I started to unlace my boots. "You'd make better decisions, Daniel, I'm sure you would. I'm just not sure about the rest of us."

***

The next morning the colonel asked me to steer our talks with the Gadmeer toward technology that would, and I quote, "mess with the Goa'uld and not with our minds."

We made the short trek from our comfortable tent to the meeting place of the day before (a "hot spot" if ever there was one). Daniel settled into the purple grass with his arms and legs akimbo in the fashion of our hosts. The posture made him look about ten years old, especially by comparison to Teal'c, who sat at Daniel's right hand looking like a stone Buddha. A sweaty stone Buddha. I took Daniel's left, and the colonel chose to stand behind him.

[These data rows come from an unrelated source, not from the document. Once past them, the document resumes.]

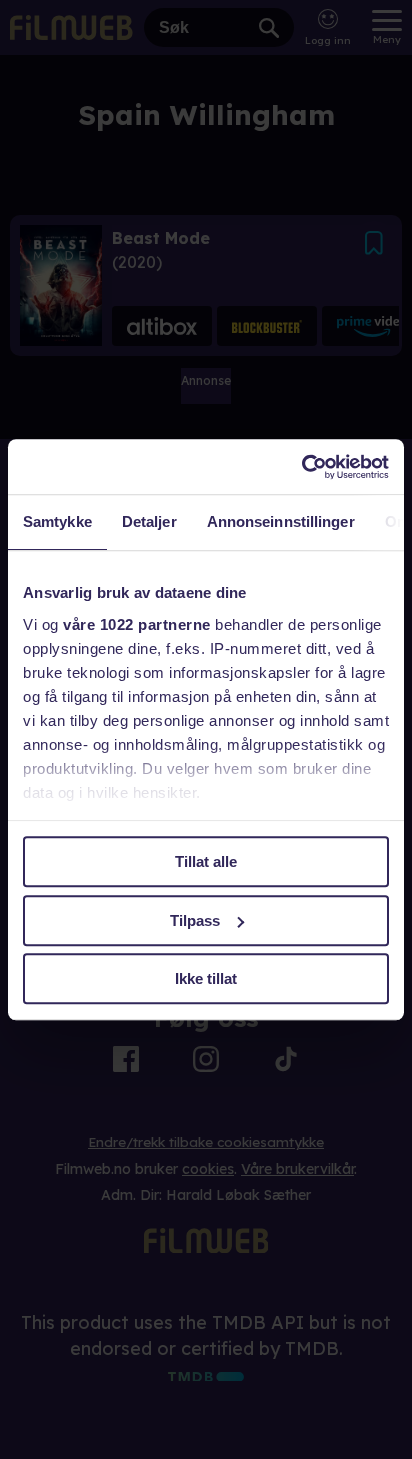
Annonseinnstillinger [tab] (281, 521)
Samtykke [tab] (57, 521)
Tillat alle (206, 861)
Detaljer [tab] (149, 521)
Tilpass (195, 920)
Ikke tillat (206, 978)
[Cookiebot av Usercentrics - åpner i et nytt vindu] (301, 467)
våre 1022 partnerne (137, 624)
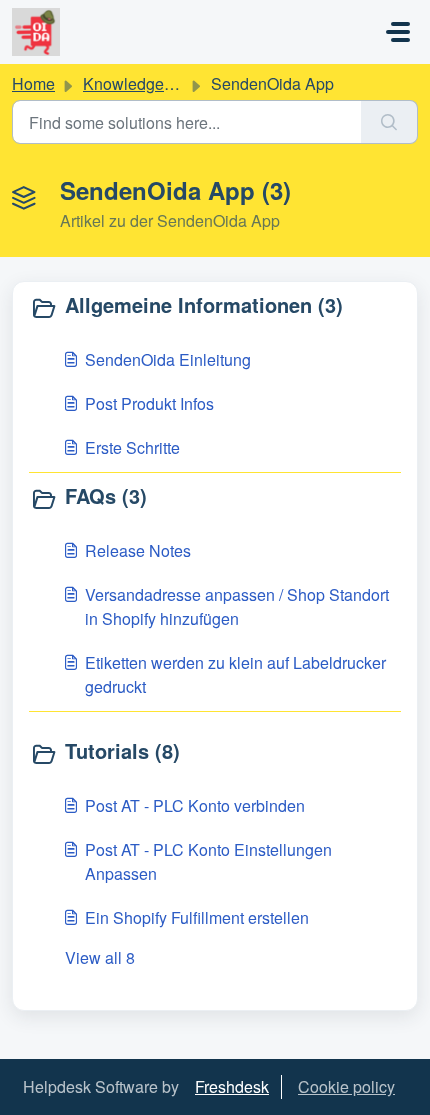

The first thing we discovered was that the Gadmeer had no firsthand knowledge of the Goa'uld. What they did know had been picked up in the three years since their culture's resurrection on P5S-381. Understandably, their communication and intelligence efforts hadn't yet extended much beyond their obvious interests in Earth and the Asgard. They hadn't known of the Goa'uld menace 32,000 years ago when their home planet was destroyed.

I could see Daniel file away this information with some interest. We'd never known when the Goa'uld first began ravaging our galaxy. Their early appearances on Earth occurred before any writing systems were in place. Now we at least had a baseline.

Daniel delivered a brief (well, fifteen minutes or so; I'm sure the colonel didn't consider that "brief") and animated history of the Goa'uld. Then he cleared his throat. "So, um, Emdurl, you can see why we fear that our planet is in imminent danger of destruction. That's why we are seeking any help we can find. If Earth is destroyed, all our lives, all our learning will be lost forever."

Kivwep waved his arms. "But, Daniel, you can save these minds. We will help you."

Daniel licked his lips. "We appreciate that, Kivwep. We are still discussing whether your life-capture technology is...uh, suited to our people. First, we wonder if you can help us with technology that will help us protect our entire planet from such destruction."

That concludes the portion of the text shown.